*What to produce*:
In the passage about Harold Ross below, please rewrite the stretch that begins at "New Yorker founder" and stops after "dishonest Abe Lincoln.", putting "Abraham Lincoln" in place of "Abe Lincoln".

*Text provided*:
════════════════════

New Yorker founder Harold Ross was a brilliant magazine editor, but his personal appearance was distinctly unprepossessing. “His hair sticks straight up, his teeth stick straight out, his eyes slant, and his expression is always that of a man who had just swallowed a bug,” wrote Ogden Nash. Alexander Woollcott said he looked like a dishonest Abe Lincoln.

Staff member Janet Flanner remembered, “His face was homely, with a pendant lower lip; his teeth were far apart, and when I first knew him, after the First World War, he wore his butternut-colored thick hair in a high, stiff pompadour, like some gamecock’s crest.”

Indeed, Ross’ first wife said he was the homeliest man she’d ever met. “There was certainly a mismating of his head, his hands and his feet to his gaunt, angular body; his hands, though he learned to use them gracefully, were too large; so were his feet, and his ears and his mouth were also oversized; his tongue was a real problem and he was really more comfortable when he let it hang over his loose lower lip, as he did when he was relaxed or was thinking hard.”

At least it gave fodder to his friends. At a poker game, Franklin Pierce Adams announced that he’d just seen Harold Ross toboganning.

“For God’s sake — Ross toboganning!” said George S. Kaufman. “Did he look funny?”

“Well,” Adams said, “you know how he looks not toboganning.”

════════════════════

*Dataset rows*:
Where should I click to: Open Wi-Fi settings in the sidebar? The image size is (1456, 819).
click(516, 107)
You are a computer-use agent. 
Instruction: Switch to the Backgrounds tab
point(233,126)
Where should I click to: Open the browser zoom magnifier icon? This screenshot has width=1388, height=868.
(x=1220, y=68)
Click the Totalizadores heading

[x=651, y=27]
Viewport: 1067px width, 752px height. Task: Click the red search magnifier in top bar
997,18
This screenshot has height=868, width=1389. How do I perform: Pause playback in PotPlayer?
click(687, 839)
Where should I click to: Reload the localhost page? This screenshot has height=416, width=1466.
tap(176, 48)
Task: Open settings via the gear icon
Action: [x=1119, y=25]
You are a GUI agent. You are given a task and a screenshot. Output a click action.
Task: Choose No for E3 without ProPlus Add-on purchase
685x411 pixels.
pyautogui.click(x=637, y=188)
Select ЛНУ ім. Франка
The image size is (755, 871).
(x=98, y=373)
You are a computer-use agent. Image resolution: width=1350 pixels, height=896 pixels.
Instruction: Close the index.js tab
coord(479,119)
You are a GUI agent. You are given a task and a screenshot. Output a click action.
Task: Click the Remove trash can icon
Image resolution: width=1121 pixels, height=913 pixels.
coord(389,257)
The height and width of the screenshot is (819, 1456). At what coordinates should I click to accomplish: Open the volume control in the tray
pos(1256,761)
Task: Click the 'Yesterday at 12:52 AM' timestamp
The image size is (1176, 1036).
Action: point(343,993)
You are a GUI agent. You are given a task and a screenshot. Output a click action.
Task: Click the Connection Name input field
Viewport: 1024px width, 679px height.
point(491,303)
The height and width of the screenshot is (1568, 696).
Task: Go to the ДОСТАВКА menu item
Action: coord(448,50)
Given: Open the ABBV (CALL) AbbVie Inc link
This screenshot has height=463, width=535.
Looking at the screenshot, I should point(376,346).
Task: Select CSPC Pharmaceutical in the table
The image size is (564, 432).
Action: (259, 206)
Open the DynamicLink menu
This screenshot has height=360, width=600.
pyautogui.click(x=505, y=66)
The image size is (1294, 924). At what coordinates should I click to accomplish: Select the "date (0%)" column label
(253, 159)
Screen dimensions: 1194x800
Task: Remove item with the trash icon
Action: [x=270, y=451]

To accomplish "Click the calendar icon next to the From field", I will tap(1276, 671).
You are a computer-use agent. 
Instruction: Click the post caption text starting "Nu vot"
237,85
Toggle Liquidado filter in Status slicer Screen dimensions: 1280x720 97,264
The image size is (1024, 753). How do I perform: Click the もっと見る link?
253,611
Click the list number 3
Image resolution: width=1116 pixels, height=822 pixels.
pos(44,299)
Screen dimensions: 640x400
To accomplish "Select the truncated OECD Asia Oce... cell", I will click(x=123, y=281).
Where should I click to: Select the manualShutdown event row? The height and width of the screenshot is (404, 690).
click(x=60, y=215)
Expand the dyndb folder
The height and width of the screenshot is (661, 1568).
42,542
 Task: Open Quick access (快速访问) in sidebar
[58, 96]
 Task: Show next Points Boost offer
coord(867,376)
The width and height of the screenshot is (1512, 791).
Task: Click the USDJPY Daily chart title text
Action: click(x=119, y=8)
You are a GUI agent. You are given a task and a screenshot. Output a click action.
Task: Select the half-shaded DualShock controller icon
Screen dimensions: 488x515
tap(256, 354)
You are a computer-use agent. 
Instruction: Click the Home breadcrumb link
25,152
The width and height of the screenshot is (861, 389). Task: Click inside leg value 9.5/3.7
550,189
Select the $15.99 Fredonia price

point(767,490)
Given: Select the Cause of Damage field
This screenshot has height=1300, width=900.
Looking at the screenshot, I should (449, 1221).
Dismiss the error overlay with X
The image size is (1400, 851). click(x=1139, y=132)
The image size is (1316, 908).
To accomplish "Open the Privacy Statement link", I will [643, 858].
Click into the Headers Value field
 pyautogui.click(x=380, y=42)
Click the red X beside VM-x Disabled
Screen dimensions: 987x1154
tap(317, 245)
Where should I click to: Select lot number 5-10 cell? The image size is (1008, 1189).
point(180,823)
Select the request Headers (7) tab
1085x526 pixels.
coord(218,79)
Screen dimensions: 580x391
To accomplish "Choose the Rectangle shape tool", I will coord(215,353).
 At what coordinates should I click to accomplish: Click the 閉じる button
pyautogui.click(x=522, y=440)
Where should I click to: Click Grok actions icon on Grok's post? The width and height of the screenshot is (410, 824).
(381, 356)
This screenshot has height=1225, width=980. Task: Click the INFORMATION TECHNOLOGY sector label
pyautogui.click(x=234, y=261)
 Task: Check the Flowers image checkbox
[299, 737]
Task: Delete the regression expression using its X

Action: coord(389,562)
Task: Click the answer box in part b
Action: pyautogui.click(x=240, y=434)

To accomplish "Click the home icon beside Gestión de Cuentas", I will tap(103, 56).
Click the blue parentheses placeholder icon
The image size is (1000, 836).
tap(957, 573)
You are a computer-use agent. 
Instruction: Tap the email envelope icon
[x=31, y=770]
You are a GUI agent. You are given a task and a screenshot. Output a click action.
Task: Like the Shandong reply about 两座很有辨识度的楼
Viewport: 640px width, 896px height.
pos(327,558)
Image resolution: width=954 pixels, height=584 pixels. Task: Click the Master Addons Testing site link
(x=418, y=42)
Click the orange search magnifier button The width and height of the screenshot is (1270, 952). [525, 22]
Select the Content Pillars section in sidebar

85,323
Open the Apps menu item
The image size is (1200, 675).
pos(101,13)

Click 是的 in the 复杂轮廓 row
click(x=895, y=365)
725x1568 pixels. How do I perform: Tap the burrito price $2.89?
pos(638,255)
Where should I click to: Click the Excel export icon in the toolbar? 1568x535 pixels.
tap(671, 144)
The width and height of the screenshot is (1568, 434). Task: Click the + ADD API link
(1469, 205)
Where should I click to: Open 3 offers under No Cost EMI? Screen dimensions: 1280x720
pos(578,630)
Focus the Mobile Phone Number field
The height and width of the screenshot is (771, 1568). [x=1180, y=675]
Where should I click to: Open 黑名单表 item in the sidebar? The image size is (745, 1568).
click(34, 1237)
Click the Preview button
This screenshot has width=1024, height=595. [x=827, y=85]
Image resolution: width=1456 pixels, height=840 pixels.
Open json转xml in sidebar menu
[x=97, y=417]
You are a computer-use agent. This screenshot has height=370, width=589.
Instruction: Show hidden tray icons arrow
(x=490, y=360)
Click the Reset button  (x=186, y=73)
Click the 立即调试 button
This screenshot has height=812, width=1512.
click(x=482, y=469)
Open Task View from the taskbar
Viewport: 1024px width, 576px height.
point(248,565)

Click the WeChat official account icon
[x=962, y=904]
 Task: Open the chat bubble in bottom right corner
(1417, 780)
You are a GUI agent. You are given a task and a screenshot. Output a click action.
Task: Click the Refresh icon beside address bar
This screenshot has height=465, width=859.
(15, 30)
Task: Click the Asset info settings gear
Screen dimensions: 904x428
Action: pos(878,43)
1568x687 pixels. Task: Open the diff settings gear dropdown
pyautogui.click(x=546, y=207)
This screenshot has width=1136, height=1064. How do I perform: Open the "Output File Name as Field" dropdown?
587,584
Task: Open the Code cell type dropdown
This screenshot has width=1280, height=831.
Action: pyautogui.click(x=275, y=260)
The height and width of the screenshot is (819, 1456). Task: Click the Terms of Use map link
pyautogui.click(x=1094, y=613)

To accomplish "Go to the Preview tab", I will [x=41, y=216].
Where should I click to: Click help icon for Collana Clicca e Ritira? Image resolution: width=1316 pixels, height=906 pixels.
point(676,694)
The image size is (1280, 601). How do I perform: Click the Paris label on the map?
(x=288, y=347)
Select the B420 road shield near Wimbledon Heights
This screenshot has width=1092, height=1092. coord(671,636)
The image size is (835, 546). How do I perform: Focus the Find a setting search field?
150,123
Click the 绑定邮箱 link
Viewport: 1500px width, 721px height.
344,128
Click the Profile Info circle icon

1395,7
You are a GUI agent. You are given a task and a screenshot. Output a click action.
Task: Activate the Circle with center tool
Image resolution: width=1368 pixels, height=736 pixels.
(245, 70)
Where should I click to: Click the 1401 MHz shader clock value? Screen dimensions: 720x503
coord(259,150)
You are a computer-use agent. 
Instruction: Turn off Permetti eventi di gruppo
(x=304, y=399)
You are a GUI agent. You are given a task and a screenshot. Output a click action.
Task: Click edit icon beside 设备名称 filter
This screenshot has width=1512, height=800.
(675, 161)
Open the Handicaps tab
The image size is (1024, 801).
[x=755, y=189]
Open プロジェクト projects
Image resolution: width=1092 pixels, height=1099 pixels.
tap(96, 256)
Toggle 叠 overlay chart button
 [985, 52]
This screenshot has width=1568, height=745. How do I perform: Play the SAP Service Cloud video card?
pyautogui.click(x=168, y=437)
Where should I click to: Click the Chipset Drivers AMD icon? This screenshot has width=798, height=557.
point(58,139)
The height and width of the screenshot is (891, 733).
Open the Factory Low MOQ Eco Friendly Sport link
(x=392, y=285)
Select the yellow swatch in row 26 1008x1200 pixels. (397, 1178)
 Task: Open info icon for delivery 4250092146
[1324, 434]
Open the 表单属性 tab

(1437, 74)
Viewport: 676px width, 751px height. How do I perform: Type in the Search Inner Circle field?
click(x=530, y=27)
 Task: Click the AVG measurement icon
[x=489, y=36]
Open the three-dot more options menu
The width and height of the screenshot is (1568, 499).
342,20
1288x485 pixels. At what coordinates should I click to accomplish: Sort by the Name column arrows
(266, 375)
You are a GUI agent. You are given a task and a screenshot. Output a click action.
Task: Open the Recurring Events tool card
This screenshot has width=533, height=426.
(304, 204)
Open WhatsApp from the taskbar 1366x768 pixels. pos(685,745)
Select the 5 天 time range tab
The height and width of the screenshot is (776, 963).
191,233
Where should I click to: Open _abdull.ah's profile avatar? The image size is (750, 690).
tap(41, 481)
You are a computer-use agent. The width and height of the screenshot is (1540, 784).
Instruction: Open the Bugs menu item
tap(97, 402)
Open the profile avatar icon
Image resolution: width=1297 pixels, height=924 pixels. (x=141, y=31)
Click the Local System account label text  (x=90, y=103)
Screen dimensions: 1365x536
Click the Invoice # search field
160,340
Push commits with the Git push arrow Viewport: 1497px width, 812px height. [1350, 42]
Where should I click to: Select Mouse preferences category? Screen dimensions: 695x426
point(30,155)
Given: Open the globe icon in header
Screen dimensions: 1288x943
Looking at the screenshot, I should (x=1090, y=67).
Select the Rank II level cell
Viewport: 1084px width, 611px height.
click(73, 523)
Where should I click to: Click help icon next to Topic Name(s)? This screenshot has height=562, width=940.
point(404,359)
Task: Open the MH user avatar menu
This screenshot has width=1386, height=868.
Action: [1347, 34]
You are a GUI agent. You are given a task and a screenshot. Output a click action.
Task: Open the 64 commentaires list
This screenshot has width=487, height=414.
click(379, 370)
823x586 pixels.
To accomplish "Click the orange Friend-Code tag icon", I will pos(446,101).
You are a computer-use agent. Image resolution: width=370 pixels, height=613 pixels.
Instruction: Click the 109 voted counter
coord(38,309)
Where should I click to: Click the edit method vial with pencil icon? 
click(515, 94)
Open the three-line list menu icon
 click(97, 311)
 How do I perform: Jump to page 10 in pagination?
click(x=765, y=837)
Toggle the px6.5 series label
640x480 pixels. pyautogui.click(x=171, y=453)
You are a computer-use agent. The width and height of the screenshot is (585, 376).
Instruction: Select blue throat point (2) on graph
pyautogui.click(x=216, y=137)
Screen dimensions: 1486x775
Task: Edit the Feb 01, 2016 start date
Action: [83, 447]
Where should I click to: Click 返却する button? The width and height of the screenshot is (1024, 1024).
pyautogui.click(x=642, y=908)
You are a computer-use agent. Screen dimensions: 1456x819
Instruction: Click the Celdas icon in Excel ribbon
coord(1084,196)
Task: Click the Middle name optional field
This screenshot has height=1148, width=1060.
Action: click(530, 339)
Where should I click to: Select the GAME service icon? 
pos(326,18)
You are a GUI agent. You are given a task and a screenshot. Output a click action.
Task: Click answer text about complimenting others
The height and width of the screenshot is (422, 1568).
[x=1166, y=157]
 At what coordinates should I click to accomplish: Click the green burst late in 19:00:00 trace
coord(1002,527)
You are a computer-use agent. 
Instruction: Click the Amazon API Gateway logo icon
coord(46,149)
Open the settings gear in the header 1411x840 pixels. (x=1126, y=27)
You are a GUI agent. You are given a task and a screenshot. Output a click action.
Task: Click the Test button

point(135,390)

════════════════════

*Worked answer*:
New Yorker founder Harold Ross was a brilliant magazine editor, but his personal appearance was distinctly unprepossessing. “His hair sticks straight up, his teeth stick straight out, his eyes slant, and his expression is always that of a man who had just swallowed a bug,” wrote Ogden Nash. Alexander Woollcott said he looked like a dishonest Abraham Lincoln.